C’est le camp de l’Afrique, des Erythréens, quelques Ghanéens, Camerounais… Je m’approche. Autour des feux, ils sont regroupés. Les têtes se tournent vers moi. Les regards anxieux. Beaucoup ne me connaissent pas. D’autres me reconnaissent immédiatement. Je peux rester là. Avec eux. Sans la caméra. Autour des feux. Dans les feux, je vois des tiges de fer. Je vois des fils de fer aux bouts desquels sont ficelés un clou, une vis, un morceau de métal. Je vois des barres de fer, plongés dans les braises, jusqu’à devenir rouge. Chauffées à blanc. Et puis, se faisant passer tour à tour ces instruments, je les vois, tour à tour, glisser à petits coups rapides, à intervalles réguliers, leurs doigts sur le fer, sur les vis, gris à froid, colorés à l’instant. Je vois les striures de la vis apparaîtrent peu à peu sur les doigts, marquer les doigts, tatouer les doigts de petites rainures blanches, horizontales ou verticales. A cet endroit la peau, autrefois couleurs de cuivre, devient soudainement plus claire et montre comme une multitude de codes barres sur toutes la surfaces des doigts, la paume de la main. Une odeur de chair brûlée monte en colonne. De temps à autre, le geste devient plus rapide, vif, brusque, afin d’arracher à la douleur le doigt resté trop longtemps sur le fer. La morsure est alors plus profonde, de la peau reste parfois collée… « What can we do ? what can we do ? », « Europa, Europa », « We are suffering ! ». Plus tard, des mois après, je verrais des femmes, accroupies elles-aussi autour des feux, procéder à la même opération, doucement, patiemment, avec parfois, mais très rarement, une légère grimace sur le visage ; et puis des enfants aussi, voulant imiter les grands, voulant lier leur sort à celui des grands.
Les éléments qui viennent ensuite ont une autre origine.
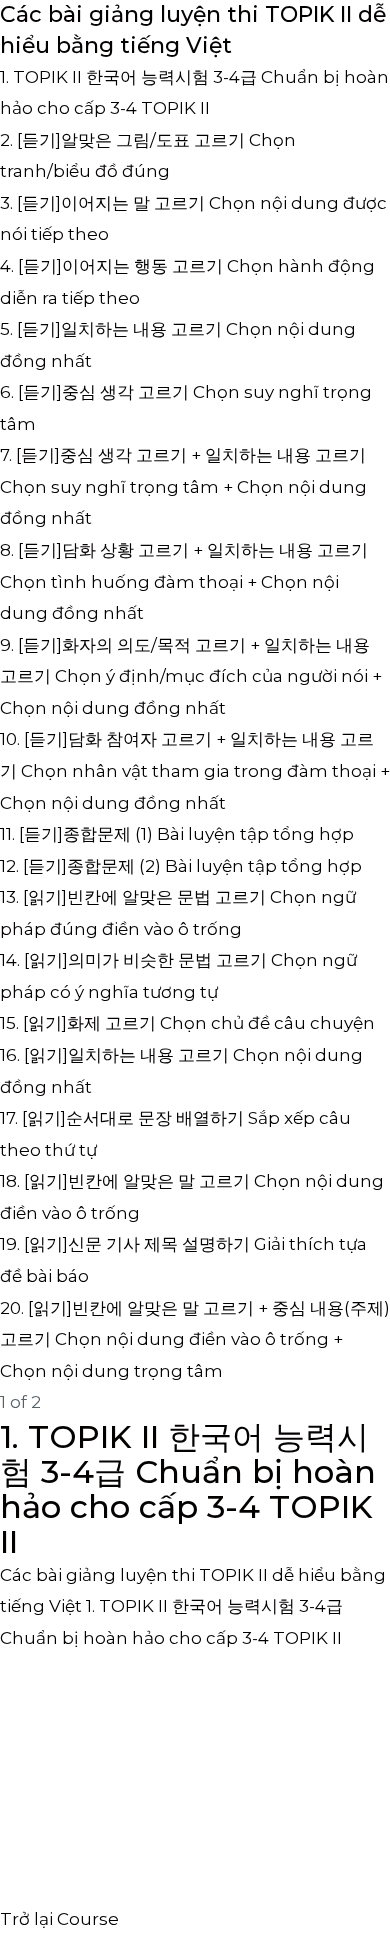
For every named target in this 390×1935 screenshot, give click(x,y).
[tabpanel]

Le système Eurodac en Europe est un fichier qui recense les empreintes digitales de l’ensemble des migrants. A celui dont les empreintes ont été prises dans tel ou tel pays de l’Union Européenne, il ne lui sera alors plus possible d’aller nulle part ailleurs. Il ne lui sera plus possible de demander l’asile dans un pays de l’Union, autre que celui où les empreintes ont été prises. Se brûler les empreintes digitales, opérations à renouveler tous les trois jours, devient la tâche quotidienne à accomplir pour celui qui veut gagner l’Angleterre.
Je recroise Temesghen. Temesghen que je connais depuis cinq mois et qui n’arrive pas à passer en Angleterre. Il est avec un ami. Celui-ci tient un rasoir dans sa main. Je le vois esquisser des petits gestes rapides sur ses doigts. Je le vois se couper, à petits coups rapides, la peau des doigts, à l’endroit exactes des empreintes digitales. Je le vois me regarder fixement, amusé devant mon air effaré.
J’entends Temesghen, Temesghen que je connais depuis cinq mois, j’entends Temesghen me dire, le visage amusé devant mon air catastrophé : « We are survivors ». Il me montre ses mains. Mains que je n’avais vues. J’aperçois une crevasse, un gouffre, sur un doigt. La chair est à vif. Un gouffre provoqué par une cigarette qui s’est trop longtemps attardée. Il s’agit là, à cet instant, de garder les yeux secs.
Plus tard, des mois après, j’apprendrais par Ashak, le Ghanéen, que l’on peut aussi utiliser l’acide des batteries usagées. Cela fait mal. Mais c’est très efficace. L’empreinte est définitivement effacée. Pour les autres, aux méthodes plus « communes », une fois en Angleterre, il s’agira de procéder définitivement à cet effacement. Pour cela, ils feront appel à un médecin dont tout le monde s’échange l’adresse. Il est cher. Très cher. Mais il est très bon. Avec lui, c’est sûr, la vie pourra commencer. La vie nouvelle.
Brûler son Corps. Brûler son identité. Il ne s’agit plus d’une image. Une image ? Se marquer au fer rouge. Une image ? Les politiques de l’immigration marquent au fer rouge les étrangers ? Il ne s’agit plus là d’une métaphore.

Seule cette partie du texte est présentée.